**Stored records**
————

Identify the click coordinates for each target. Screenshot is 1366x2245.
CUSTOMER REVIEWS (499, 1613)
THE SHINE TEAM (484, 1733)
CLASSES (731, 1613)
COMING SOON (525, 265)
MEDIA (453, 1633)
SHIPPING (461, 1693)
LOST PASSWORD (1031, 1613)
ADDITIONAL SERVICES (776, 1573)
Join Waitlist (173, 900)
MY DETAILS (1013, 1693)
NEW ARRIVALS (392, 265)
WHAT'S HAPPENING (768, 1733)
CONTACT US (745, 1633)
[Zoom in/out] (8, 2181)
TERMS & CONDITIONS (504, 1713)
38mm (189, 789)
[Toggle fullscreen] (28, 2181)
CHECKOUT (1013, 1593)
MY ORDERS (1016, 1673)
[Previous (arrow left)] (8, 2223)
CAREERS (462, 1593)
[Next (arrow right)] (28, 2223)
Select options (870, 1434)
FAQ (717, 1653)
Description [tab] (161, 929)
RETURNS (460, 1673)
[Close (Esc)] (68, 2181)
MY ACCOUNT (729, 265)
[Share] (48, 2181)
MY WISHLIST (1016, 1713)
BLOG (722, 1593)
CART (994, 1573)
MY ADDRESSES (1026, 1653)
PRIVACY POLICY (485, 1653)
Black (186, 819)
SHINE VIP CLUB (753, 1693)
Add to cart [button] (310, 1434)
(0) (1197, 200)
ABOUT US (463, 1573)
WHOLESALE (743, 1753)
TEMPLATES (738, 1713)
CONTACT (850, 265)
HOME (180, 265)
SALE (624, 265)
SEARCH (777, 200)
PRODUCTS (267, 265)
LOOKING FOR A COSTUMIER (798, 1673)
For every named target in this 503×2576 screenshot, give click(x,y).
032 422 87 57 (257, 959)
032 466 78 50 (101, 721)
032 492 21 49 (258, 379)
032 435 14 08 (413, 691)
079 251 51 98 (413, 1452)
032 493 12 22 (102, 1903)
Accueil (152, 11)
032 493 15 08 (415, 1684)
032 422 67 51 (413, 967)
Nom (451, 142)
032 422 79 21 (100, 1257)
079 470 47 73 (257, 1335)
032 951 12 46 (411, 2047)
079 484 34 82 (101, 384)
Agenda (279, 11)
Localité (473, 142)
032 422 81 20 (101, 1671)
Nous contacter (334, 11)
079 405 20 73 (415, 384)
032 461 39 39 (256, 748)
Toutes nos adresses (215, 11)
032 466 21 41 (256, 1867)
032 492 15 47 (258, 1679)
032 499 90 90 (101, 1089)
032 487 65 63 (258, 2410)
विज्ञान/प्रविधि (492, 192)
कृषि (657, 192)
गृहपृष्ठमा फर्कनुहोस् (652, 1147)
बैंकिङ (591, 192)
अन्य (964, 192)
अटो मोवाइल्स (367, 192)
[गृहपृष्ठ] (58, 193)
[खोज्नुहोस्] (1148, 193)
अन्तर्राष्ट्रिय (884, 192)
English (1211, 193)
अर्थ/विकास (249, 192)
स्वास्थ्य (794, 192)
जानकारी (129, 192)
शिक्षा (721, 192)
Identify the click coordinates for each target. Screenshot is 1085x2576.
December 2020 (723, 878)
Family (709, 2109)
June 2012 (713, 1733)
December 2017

————

**Exercise instructions**
Search the entries above for the string "click", and report each line where it occurs.

**Response to this task**
Identify the click coordinates for each target. Screenshot is 1366x2245.
For every named target in this 503×2576 screenshot, give click(x,y).
Identify the click coordinates for each target. Screenshot is 1085x2576.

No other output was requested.